> **WHAT YOU NEED TO DO**
Please give an exact copy of every line from the one holding "Select the Ft Min column header" through the final line of the records below.

START RECORDED DATA

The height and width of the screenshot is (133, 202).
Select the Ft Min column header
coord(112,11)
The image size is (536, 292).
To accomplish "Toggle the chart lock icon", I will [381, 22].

END RECORDED DATA

> **REPLY**
Select the Ft Min column header
coord(112,11)
The image size is (536, 292).
To accomplish "Toggle the chart lock icon", I will [381, 22].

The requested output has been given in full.